-------- Text excerpt
Whether you’re a stay-at-home sole proprietor or the owner of a burgeoning franchise, it’s important to be able to protect your IP rights. The moment you put your creations out there for the world to see, they also become vulnerable. In some cases, protecting your IP rights may include challenging a competitor’s patent. How do you know when a competitor might be infringing on your IP rights? And what can you do to challenge that? We’ll get into all of that and more in today’s blog.
Anyone can legally challenge a patent — even, in some cases, the owner of the patent! The purpose of a patent challenge is to call into question the validity of the patent, whether it is truly the inventor’s original creation and whether the owner of the patent has a valid claim to it. For instance, if you notice that your competitor has patented a unique food processing method that you created and have used for years, you certainly have the ability to challenge that.
Three Types of Patent Challenges
Patents can be challenged in one of three different ways. Each type of challenge has its own benefits and limitations. These include:
- Inter-partes review (IPR). An IPR may challenge a patent on the grounds of the novelty of the invention or the obviousness of the invention. If the invention patented is too similar to a prior work of art that had been patented, on sale, or otherwise available for public use, an IPR may challenge the novelty of the patent. If the patent is for an invention that would have been obvious to a “person having ordinary skill in the art” (PHOSITA), it is too obvious an invention to be patented. An IPR may challenge a patent for being too obvious. IPRs must be filed by a third party and at least 9 months after the patent has been granted.
----------------
-------- Entries supplied
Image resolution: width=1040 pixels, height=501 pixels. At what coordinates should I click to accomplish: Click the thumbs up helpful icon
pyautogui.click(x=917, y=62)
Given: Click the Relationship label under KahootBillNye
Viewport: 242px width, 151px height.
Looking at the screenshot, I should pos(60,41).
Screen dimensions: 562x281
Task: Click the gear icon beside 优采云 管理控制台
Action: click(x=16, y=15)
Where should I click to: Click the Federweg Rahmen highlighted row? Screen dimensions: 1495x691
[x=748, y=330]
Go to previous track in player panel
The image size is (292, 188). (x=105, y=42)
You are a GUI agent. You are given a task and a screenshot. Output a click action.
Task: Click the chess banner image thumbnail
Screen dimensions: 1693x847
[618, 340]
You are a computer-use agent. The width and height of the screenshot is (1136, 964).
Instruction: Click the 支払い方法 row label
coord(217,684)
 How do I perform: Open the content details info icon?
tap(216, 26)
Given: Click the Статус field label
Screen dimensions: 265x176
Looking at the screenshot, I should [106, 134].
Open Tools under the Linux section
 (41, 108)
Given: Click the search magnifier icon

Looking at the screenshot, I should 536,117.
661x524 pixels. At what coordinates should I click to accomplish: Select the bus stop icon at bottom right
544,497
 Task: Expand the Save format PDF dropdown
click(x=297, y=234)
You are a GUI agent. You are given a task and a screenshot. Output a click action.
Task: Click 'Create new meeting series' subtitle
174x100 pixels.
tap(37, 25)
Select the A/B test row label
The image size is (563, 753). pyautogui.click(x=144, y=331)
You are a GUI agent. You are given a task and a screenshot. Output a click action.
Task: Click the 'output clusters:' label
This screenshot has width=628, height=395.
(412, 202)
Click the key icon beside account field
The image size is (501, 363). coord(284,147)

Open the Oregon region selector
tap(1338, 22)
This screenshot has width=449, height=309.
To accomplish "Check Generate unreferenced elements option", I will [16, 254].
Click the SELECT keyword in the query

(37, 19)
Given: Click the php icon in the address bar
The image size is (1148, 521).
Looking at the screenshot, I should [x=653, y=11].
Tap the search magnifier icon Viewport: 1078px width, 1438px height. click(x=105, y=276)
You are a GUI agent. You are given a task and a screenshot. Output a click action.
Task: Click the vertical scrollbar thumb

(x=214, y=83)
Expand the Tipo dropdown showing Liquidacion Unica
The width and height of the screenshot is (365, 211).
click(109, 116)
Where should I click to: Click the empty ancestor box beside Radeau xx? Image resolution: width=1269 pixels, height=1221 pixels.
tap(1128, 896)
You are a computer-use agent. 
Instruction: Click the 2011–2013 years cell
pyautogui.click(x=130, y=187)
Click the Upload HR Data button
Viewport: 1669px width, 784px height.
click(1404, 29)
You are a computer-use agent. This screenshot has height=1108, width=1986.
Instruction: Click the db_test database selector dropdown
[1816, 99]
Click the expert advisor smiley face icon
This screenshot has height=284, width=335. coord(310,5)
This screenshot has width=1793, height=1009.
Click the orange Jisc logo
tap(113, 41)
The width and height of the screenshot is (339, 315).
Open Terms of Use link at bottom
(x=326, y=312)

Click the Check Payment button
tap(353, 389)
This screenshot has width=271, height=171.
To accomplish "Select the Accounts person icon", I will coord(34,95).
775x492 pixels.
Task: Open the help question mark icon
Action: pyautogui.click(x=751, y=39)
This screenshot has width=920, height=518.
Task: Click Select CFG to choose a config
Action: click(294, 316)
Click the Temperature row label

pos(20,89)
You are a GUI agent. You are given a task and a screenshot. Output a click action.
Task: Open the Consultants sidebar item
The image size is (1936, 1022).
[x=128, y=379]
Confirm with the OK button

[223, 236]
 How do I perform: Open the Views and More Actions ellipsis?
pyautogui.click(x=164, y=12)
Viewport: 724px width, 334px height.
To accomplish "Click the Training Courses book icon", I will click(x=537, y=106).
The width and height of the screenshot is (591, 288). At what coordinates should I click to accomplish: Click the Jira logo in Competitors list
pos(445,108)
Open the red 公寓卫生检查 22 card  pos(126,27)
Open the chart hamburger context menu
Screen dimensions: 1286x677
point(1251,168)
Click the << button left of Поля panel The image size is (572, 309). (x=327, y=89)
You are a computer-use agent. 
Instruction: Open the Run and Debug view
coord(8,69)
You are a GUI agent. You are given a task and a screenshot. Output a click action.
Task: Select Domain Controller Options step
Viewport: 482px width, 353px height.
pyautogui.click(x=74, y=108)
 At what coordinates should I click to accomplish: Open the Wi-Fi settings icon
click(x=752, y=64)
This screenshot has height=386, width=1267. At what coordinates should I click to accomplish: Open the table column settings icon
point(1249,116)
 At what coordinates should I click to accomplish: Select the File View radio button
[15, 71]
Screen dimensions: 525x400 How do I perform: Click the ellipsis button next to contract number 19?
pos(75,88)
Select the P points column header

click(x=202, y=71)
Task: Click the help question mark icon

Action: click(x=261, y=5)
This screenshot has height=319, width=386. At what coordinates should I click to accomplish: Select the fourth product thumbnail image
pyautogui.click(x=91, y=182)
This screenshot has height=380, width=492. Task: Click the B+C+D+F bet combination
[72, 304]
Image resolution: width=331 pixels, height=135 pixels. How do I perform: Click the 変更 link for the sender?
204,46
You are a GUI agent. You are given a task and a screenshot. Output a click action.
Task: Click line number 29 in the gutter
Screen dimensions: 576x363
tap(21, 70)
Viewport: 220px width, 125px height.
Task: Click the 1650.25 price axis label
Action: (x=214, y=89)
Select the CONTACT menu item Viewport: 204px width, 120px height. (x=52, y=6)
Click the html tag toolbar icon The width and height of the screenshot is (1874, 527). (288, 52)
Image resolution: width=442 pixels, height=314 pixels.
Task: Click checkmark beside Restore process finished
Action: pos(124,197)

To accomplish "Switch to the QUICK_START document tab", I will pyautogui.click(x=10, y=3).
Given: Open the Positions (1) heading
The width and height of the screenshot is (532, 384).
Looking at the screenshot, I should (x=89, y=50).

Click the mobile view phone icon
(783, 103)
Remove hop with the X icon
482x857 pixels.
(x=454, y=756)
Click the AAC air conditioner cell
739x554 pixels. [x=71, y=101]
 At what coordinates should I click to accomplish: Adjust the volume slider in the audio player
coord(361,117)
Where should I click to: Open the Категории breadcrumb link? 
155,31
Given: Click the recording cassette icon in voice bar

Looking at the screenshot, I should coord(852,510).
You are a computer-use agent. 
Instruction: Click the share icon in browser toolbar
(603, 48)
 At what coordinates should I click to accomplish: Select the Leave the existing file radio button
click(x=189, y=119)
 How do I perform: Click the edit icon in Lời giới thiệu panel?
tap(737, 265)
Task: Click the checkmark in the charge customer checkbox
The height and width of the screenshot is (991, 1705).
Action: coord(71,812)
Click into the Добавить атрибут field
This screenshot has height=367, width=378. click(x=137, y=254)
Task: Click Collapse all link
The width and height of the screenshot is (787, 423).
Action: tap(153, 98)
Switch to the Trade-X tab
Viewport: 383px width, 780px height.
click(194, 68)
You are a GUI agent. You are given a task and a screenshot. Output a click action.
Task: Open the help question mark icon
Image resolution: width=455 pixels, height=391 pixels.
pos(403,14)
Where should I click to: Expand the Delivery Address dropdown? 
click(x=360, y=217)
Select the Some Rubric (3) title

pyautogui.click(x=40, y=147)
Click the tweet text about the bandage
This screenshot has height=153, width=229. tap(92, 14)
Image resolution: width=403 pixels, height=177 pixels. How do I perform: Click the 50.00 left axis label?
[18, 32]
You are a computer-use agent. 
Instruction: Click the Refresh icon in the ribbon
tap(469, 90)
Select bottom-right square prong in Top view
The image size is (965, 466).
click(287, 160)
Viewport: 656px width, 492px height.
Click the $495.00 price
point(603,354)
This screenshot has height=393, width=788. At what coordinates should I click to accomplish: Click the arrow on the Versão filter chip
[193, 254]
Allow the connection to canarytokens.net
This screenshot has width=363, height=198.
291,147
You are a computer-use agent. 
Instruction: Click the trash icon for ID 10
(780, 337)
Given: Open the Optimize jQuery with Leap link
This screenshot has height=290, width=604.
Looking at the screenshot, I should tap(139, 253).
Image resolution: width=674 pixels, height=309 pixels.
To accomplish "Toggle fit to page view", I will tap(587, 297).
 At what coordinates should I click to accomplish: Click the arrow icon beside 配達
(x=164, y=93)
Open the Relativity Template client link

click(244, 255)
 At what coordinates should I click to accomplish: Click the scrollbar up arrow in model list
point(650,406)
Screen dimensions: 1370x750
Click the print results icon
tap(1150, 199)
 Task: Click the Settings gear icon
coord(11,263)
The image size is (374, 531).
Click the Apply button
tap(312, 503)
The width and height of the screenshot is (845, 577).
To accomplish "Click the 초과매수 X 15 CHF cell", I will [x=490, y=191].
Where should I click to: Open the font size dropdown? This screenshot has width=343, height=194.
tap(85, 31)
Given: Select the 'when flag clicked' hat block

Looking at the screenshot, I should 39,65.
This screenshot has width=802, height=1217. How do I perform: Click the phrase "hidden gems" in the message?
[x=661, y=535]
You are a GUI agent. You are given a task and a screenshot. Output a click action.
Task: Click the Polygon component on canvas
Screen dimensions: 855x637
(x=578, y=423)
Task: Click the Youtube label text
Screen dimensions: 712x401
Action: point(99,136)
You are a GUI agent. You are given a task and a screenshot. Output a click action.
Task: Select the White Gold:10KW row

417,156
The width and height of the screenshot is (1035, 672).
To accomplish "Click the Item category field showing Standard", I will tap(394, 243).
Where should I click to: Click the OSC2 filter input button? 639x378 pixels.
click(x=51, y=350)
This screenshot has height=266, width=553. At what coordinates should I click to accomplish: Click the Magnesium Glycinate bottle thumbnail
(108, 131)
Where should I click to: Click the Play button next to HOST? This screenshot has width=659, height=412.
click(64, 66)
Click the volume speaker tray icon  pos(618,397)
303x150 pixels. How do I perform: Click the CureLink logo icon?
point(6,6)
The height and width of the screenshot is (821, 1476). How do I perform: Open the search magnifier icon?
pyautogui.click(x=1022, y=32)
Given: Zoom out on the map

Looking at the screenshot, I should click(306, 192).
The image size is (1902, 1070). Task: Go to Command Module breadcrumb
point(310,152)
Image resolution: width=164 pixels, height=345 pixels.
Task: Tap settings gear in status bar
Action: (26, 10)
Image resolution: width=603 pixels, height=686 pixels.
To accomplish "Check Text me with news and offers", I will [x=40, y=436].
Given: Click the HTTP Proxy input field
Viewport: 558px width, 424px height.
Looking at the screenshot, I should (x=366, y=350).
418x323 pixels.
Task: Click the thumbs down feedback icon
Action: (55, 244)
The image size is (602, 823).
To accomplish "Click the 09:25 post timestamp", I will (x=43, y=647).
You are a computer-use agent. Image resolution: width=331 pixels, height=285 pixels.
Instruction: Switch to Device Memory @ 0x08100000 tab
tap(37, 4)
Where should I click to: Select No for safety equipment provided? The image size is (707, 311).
----------------
To do:
1 – List every abbreviation that appears in the article on patent challenges.
2 – Extend the article on patent challenges from its last sentence.
The records have no connection to the article on patent challenges.

Responses by task:
1 – IP, IPR, PHOSITA

2 –
- Post grant review (PGR). A PGR may be filed during the 9 month period after a patent has been granted, but it must still be filed by a third party. PGRs can challenge a patent on any grounds, not just novelty and obviousness, but also for “non-patentable subject matter.”
- Ex-partes reexamination (EPRx). This can be brought up by the owner of the patent or a third party in order to reexamine the patent. Typically, this is strictly between the patent owner and the USPTO. It challenges the patent based on prior art that may not have been considered at the time the patent was filed. An EPRx can be claimed at any point during the period of enforceability.
What if you need to challenge a patent that has not yet been granted? The good news is there is a way to do this, through a pre-issuance submission. The patent application may be challenged by submitting prior art work as evidence that the patent would not be valid. This can be a way to stop your competitors from infringing on your IP before they start.
Protect Your IP Before You Need To Challenge a Patent
Challenging a patent can be expensive and stressful. At the end of it all, you may not have a guarantee that your claim is successful. That’s why it’s that much more important to patent your own intellectual property in order to lessen the chances of copycat patents. It’s also why it helps to have an IP lawyer at your side, ready to help you protect your rights should the need arise.
At Garcia-Zamor, we have over two decades of experience working within IP law. We have a flat fee litigation plan that allows you to pay a flat monthly fee for continuous litigation coverage when the need arises, meaning you’ll pass the risk of high legal fees to our firm. Contact us today for more information.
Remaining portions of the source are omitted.